With the advent of the information age, remote sensing technology has remedied the problem of the limited coverage of traditional ground detection and serious lack of related detection data through rapid air-to-ground information acquisition and target detection. Due to its significant advantages of flexible maneuverability, high resolution, and optional observation range, aerial remote sensing provides a new method for target detection. Airplanes and ships are vital strategic resources and means of transportation in both military and civilian fields. Therefore, they are of great significance to the research of remote sensing image detection. Compared with road vehicle detection, remote sensing images of airplanes and ships have complex backgrounds with diverse targets and small sizes, so target detection is more challenging in this context.
Before the rise of convolutional neural networks, aerial remote sensing images relied on traditional algorithms for target detection. Traditional target detection algorithms mainly include edge detection algorithms [
1], such as the Roberts algorithm [
2]; threshold segmentation methods [
3], such as the Otsu threshold segmentation algorithm [
4]; visual saliency detection algorithms, such as the ITTI algorithm [
5]. The first two algorithms complete the detection task by detecting the strong contrast and the difference in gray value between the target and the image background, respectively, and the latter algorithm obtains the positioning through the difference in imaging angle.
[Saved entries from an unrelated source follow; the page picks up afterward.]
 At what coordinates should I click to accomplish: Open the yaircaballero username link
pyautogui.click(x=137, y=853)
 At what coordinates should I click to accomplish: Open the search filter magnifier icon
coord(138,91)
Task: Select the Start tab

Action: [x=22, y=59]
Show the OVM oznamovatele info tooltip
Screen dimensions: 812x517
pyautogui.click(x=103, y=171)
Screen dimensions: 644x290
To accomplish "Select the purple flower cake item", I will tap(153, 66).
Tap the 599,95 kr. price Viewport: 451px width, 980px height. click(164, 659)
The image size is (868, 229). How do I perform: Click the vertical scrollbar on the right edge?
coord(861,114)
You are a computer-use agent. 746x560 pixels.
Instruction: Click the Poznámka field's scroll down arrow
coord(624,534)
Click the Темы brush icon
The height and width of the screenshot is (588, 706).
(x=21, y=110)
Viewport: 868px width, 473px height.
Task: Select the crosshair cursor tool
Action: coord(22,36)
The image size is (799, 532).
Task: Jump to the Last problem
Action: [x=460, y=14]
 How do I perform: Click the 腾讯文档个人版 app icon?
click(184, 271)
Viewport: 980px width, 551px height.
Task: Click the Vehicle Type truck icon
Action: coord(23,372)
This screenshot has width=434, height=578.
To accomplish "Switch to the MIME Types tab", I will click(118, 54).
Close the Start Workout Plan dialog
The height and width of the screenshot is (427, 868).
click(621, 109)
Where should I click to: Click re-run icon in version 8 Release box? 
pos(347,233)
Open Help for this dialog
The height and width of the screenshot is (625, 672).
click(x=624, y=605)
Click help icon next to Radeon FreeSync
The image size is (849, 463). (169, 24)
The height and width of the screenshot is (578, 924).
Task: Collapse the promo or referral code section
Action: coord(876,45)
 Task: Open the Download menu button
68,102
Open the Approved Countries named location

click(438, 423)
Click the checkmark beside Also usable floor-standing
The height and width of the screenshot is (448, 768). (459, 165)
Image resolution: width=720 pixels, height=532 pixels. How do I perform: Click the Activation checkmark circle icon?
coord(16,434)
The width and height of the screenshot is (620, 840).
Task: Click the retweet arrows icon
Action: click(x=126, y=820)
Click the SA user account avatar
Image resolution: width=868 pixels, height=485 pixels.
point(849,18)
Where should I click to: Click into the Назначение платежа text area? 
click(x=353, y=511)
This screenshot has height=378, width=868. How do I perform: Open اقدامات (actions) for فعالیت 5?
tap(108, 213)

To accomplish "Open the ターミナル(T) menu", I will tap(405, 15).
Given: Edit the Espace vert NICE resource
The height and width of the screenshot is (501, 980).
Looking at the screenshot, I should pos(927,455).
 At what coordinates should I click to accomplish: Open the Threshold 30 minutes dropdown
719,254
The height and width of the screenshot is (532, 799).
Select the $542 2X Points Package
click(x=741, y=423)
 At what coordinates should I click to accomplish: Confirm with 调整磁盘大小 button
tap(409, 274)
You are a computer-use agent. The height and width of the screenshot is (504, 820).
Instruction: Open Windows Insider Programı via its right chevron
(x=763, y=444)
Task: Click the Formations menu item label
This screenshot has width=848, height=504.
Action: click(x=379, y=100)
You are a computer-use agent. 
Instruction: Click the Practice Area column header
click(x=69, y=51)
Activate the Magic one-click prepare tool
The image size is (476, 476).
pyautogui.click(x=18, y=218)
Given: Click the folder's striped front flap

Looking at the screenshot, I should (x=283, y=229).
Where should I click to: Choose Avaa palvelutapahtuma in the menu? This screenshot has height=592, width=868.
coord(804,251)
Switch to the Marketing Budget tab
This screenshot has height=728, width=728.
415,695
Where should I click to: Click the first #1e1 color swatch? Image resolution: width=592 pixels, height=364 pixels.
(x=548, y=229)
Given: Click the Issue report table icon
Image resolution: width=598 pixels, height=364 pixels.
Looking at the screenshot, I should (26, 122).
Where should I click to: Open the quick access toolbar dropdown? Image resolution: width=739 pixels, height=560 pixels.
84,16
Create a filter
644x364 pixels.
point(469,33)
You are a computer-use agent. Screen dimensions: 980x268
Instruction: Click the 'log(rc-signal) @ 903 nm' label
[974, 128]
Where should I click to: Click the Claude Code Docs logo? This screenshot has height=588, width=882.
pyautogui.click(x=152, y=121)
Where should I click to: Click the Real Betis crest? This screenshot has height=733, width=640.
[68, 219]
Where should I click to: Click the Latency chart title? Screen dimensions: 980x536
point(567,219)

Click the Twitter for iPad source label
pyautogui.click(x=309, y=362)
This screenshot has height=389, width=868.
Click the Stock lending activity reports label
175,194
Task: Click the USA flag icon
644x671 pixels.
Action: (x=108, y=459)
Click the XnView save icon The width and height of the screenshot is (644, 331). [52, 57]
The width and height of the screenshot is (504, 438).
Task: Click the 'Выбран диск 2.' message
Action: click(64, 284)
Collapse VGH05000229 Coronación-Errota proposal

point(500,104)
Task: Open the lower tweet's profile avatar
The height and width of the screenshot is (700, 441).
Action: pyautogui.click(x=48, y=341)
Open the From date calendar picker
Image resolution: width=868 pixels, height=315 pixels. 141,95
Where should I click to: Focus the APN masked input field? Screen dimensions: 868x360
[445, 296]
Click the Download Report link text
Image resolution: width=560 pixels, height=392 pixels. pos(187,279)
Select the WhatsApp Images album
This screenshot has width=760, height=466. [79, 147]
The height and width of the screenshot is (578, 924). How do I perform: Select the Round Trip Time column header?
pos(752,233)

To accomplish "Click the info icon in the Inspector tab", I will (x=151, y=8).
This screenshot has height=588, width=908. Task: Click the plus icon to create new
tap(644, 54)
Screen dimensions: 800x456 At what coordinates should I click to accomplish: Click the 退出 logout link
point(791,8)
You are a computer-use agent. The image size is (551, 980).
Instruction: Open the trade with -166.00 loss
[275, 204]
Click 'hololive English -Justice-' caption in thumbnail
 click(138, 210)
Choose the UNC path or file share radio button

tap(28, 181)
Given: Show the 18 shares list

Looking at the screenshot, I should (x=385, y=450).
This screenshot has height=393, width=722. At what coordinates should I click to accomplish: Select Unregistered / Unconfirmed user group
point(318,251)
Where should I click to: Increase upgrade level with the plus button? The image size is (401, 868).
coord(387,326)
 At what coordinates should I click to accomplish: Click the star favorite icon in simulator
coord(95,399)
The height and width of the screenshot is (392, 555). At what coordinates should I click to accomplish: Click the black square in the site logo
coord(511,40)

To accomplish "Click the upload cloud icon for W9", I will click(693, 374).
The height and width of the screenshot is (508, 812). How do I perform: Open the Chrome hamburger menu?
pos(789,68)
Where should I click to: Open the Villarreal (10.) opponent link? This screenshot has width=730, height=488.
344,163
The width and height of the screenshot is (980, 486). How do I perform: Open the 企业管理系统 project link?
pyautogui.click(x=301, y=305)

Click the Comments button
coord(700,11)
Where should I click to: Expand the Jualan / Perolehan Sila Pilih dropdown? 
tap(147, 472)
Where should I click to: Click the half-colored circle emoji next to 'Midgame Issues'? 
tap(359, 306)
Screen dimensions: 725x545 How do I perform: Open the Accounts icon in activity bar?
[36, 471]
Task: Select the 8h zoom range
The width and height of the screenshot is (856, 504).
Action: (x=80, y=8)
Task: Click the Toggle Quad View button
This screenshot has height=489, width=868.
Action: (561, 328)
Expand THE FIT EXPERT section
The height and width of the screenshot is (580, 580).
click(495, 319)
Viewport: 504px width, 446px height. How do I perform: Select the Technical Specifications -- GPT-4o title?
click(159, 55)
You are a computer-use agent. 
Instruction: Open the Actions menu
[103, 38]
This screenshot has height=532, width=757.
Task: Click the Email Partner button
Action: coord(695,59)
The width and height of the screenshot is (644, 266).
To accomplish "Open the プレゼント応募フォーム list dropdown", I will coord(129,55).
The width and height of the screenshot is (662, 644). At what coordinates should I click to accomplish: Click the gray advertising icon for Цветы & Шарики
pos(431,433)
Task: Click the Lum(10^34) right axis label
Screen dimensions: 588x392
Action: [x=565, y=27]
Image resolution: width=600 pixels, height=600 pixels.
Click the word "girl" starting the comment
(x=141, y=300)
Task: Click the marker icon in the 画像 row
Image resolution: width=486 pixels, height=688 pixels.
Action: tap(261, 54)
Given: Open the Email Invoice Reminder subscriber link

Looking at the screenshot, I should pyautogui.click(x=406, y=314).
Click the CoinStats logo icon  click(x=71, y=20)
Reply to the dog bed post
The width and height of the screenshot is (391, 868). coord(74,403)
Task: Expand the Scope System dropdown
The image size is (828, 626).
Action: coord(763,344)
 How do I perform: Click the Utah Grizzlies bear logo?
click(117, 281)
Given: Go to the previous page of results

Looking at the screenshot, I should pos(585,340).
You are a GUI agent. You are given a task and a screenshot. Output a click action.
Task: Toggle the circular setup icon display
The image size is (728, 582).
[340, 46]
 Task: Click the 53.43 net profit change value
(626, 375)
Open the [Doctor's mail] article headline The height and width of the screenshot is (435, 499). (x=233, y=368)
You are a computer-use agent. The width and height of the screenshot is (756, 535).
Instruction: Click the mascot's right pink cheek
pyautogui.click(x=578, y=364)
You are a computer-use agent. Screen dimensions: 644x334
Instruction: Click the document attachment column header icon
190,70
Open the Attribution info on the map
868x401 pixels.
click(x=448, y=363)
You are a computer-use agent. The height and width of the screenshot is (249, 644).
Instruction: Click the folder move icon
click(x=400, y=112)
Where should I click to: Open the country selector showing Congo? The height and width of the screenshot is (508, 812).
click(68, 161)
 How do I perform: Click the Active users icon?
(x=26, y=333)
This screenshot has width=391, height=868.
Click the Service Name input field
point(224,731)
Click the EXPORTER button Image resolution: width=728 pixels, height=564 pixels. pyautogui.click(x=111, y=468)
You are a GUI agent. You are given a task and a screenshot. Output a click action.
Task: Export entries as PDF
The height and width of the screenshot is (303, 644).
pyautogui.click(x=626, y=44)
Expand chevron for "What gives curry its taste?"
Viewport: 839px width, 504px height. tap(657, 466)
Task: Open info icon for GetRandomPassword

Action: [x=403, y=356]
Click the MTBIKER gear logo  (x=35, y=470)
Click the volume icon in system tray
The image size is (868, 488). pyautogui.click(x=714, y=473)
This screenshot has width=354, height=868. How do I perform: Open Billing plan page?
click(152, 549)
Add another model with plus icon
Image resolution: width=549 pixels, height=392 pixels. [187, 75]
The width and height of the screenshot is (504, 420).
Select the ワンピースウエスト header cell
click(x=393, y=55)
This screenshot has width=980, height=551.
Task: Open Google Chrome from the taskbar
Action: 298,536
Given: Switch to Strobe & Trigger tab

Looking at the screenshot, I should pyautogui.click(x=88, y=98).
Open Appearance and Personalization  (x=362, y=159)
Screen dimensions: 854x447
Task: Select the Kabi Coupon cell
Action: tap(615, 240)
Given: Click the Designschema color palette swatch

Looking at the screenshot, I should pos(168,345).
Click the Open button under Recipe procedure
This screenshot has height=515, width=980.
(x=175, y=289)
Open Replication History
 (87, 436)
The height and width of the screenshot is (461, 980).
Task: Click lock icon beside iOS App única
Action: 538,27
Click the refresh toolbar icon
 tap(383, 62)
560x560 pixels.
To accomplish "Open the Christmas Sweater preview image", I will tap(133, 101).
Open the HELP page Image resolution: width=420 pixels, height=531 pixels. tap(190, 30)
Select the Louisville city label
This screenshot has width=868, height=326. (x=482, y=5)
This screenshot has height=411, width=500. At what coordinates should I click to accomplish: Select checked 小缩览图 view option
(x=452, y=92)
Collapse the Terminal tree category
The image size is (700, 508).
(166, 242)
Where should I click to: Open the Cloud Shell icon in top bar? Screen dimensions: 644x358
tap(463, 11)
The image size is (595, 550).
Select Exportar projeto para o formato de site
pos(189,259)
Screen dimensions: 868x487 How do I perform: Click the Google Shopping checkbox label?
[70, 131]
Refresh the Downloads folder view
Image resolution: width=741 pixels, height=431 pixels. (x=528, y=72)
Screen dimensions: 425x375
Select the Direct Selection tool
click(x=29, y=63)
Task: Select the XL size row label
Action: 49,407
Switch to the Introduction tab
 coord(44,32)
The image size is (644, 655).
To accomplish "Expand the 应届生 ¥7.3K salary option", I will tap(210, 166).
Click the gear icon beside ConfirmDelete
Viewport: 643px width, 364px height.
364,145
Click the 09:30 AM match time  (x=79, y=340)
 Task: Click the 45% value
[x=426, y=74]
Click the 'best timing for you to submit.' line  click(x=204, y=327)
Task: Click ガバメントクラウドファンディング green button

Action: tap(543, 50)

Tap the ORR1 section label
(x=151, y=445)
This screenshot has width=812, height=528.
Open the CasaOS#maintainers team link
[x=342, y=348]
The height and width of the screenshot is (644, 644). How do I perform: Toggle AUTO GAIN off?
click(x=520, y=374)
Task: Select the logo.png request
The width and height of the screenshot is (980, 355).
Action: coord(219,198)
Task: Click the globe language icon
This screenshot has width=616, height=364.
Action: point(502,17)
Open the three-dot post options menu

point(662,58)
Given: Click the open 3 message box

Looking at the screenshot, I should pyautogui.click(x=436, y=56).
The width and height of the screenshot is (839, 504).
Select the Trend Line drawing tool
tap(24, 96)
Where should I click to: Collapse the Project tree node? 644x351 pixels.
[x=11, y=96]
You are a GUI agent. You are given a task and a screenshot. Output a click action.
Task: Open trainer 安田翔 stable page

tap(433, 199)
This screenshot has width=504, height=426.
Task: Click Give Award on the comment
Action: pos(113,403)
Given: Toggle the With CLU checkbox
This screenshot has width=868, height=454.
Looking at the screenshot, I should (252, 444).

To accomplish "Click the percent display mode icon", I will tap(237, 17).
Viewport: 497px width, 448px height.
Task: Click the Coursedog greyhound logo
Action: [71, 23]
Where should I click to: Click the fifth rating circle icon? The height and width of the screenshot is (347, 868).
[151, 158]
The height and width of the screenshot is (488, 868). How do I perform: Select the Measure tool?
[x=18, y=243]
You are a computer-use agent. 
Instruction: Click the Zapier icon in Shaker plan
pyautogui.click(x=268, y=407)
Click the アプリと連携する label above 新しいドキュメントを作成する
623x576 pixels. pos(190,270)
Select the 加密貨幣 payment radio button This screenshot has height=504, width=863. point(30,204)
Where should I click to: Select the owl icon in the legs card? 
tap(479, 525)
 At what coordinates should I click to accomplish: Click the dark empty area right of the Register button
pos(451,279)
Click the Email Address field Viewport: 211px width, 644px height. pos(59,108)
However, for complex remote sensing images, too many interference elements lead to poor positioning accuracy.
Based on the above problems, convolutional neural networks (CNNs) have replaced traditional target detection algorithms to meet the small target detection of aerial remote sensing images with complex backgrounds. CNN-based target detection algorithms can be divided into two categories: The first being region-based target detection algorithms, forming the two-stage algorithms represented by R-CNN [
6,
7,
8]. The detection accuracy of this algorithm is high, but the speed is slow. The second type is the regression-based target detection algorithm, forming the one-stage algorithms represented by You Only Look Once (YOLO) [
9,
10,
11] and SSD (Single Shot multibox Detector) [
12]. This algorithm converts the detection problem into a regression problem and the speed is significantly accelerated. The CNN network has outstanding advantages in remote sensing images and can successfully complete target positioning and classification tasks. Deng et al. [
13] presented a method based on an enhanced deep CNN, which followed the general process of “CNN feature extraction + region suggestion + region classification” and successfully implemented a test of large-scale Google Earth images. Long et al. [
14] developed an object localization framework based on CNN in remote sensing images. Yu et al. [
15] introduced a bilinear convolutional neural network model for scene classification, which greatly improved the performance and accuracy of remote sensing image classification tasks. Focusing on the problem of target detection in remote sensing images, Yao et al. [
16] proposed an integrated model based on Faster R-CNN to detect chimneys and condensation towers in high-resolution remote sensing images. Tang et al. [
17] used a Faster R-CNN-based network to monitor vehicle targets in remote sensing images in real time. Facing smaller targets and more difficult airplane and ship missions, Zhang et al. [
18] proposed a weakly supervised learning framework based on coupled convolutional neural networks for airplane detection. Xu et al. [
19] proposed a remote sensing image airplane detection method that used multilayer feature fusion in fully convolutional neural networks. Zou et al. [
20] designed the Singular Value Decomposition network (SVDNet) for ship detection based on the convolutional neural network and the SVD algorithm. Wang et al. [
21] studied a convolutional neural network-based renormalization method to realize ship detection with very high resolution (VHR) remote sensing images. Zhang et al. [
22] designed a Deconv R-CNN model through a network with a deconvolution layer after the last convolution layer of the basic network for airplane and ship detection. The above methods are more suitable for large-scale targets with high contrast in natural scenes, but in the case of complex backgrounds and the detection of small targets, the detection results are less accurate.
The detection accuracy and real-time performance of the YOLO series of algorithms have significant advantages over other algorithms, among which the YOLOv3 algorithm is considered the best. This paper aims to improve the network based on YOLOv3 to further meet the detection requirements for small targets. Training based on a convolutional neural network requires a large number of samples. In order to make up for insufficient data, we screened specific types of training samples from the DOTA (Dataset of Object Detection in Aerial Images) dataset and trained the detection network of aerial remote sensing images through the synthetic dataset. The detection accuracy of small targets in the network model was relatively high. We chose small targets in two different complex backgrounds (i.e., airplanes and ships) to boost the optimization of the network model and improved the accuracy requirements of the network model. To solve the problem of low detection accuracy of small targets, a detection scale was added to the deep features of the network to obtain a smaller receptive field to enhance the sensitivity to small targets. During the training process, the imbalance of positive and negative samples may lead to data overfitting. L2 regularization was appended to the network to improve the overall loss function and enhance the anti-interference ability of the network model. The experimental results show that the improved network has higher accuracy than the previous detection algorithms.